Permissions in webOS were fragmented. Some were granted via the app manifest, others at run time. There was no mechanism for a user to revoke them. Users tend not to pay attention to permissions granted at installation time.
Some actions don't need to interact with the Permission service. Any app can invoke the People Picker, but the app will only get info about the one contact the user selects (or no contacts if the user cancels).
A new service would manage app permissions. A service like geolocation could query the permission service, which would check the DB. If the permission had been previously granted, the permission service would immediately return that. If previously denied, immediately return that. If no permission value was stored, the permissions service would put up a system popup asking whether to grant the permission once, always, never, or just close (the dialog).
- once: return true, nothing stored in DB
- always: return true, store true in DB
- never: return false, store false in DB
- close: return false, nothing stored in DB
The system permissions database would be managed solely by the permissions service. This would be a kind in DB8 with fields for
- the grantor service that would actually do the thing, such as geolocation
- privilege (what the permisson is for, such as location),
- client app/service ID
- value: typically true/false. If needed, it could have numerical values (for example, quota or string constants) but that would require additional API.

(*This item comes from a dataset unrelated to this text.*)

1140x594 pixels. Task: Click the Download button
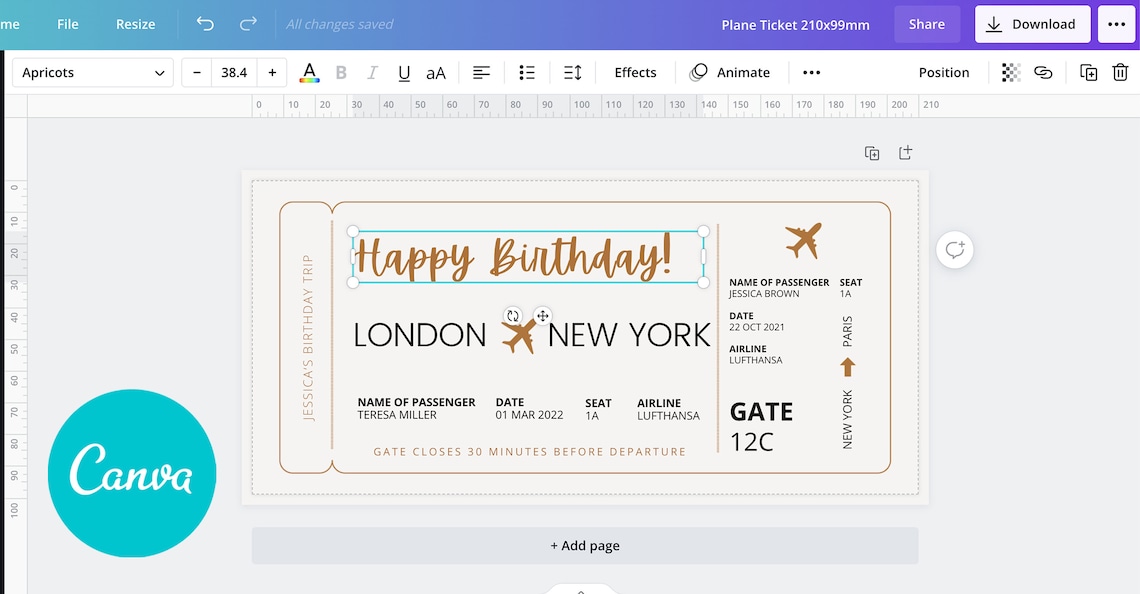(x=1032, y=23)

In addition to the system popups mentioned above, there should be a pane for each app, evoked from the Launcher via a tap-and-hold or double-tap. It might be a system popup, or something else. The pane would list app title, vendor, vendor URL and app version. The pane would list all permissions, and which are granted. The user could grant or revoke permissions, or set the value of enumerated or numeric permissions.
Deleting an app might also be done from this pane.
Best Practice Use
Best practice to to ask in a context where the relationship between the permission and the user’s goal is clear; *not* at install time. For example, in Serene Notes running in a web browser, when the user first enables the application preference “Tag new notes with location”, it makes a call to geolocation and the browser opens a permissions dialog. (Serene Notes doesn't actually *need* location at that point in time, but that triggers the system dialog.)